A novel therapeutic approach targeting PD-L1 in HNSCC and bone marrow-derived mesenchymal stem cells hampers pro-metastatic features in vitro: perspectives for blocking tumor-stroma communication and signaling.

Abstract

Background: Current conventional treatment regimens for head and neck squamous cell carcinoma (HNSCC), are poorly effective because of the emergence of resistance mechanisms. Many studies have reported how the tumor microenvironment influences tumor response to immune checkpoint inhibitors targeting PD-1/PD-L1. It has been reported that overexpression of PD-L1 correlates with and is involved in cancer progression by promoting epithelial-to-mesenchymal-transition (EMT) program, stemness and tumor cell invasiveness through AKT and MAPK pathways. In this study, we investigated how bone marrow mesenchymal stem cells (BM-MSCs) recruited and educated by HNSCC cells are able to promote tumor cell invasion and EMT program. In addition, we analyzed how the crosstalk between stromal cells and tumor cells can affect PD-L1 expression levels. In this context, we developed and characterized a novel anti-PD-L1 recombinant Fab (rFab') and tested its ability to potentiate the effect of cisplatin.

Methods: BM-MSCs and HNSCC cells co-cultures, cell migration and invasion were performed using Boyden chambers. The effect of treatments on cell viability and growth were analyzed by MTT and clonogenic assay, respectively. The anti-PD-L1 rFab' was prepared in E. Coli and tested for its binding on HNSCC cells and BM-MSCs by FACS analysis and fluorescence microscopy. PD-L1, p-AKT, p-ERK, N-cadherin and β-catenin expression levels were analyzed by western blotting.

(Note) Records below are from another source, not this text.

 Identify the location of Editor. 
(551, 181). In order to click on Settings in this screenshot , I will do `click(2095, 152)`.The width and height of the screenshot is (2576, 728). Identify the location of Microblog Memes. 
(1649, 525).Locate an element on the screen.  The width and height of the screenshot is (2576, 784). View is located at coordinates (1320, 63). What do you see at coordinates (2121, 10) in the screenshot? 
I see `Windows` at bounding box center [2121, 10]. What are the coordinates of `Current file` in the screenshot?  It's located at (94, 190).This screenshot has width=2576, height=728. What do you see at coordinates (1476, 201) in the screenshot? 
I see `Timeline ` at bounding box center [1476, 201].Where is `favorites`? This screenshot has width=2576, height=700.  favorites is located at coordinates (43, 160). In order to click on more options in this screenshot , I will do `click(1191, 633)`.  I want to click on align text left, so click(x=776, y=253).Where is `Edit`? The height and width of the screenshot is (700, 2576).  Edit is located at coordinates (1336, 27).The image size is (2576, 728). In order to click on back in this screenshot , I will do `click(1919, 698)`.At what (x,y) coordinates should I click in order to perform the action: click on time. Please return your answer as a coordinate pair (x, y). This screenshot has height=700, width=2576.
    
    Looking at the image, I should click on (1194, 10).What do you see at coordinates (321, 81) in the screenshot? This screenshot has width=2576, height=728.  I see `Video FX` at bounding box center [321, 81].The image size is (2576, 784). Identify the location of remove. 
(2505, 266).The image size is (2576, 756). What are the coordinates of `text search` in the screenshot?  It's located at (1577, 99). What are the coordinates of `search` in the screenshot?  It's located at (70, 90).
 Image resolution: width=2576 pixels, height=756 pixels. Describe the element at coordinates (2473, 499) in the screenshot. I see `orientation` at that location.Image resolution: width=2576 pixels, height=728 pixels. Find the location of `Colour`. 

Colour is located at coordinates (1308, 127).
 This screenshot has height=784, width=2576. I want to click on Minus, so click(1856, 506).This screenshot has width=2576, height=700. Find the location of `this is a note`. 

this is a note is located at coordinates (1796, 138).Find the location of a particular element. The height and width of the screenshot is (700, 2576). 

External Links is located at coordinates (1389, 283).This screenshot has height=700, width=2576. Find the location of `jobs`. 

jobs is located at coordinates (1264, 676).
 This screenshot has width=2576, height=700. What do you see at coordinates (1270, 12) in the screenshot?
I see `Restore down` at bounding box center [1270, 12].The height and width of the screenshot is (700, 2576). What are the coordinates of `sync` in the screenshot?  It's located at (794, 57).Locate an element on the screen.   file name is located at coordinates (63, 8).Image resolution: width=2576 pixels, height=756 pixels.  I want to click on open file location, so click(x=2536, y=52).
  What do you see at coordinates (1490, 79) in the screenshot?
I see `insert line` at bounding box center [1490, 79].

Results: BM-MSCs were induced by tumor cells to migrate, invade and to trans-differentiate in cancer associated fibroblasts (CAFs) as demonstrated by increased expression levels of α-SMA and FAP-α. BM-MSCs contributed to HNSCC invasiveness by increasing p-AKT, p-ERK, N-cadherin and β-catenin expression levels. When BM-MSCs and HNSCC cells were co-cultured the level of PD-L1 expression was enhanced in both cells indicating a reciprocal support in favoring tumor aggressiveness. Tumor cell treatment with rFab' anti-PD-L1 reduced their viability, growth, migration and invasion and blunted the underlying signaling pathways. In addition, rFab' anti-PD-L1 was able to potentiate the antitumor effect of cisplatin on HNSCC cells.

Conclusions: BM-MSCs recruited and educated by HNSCC cells support tumor cell aggressiveness via PD-L1. A novel rFab' anti-PD-L1 reduces HNSCC proliferation, migration and invasion and potentiates the cisplatin effect suggesting its potential to be conjugated with drugs for immuno-cytotoxic therapy.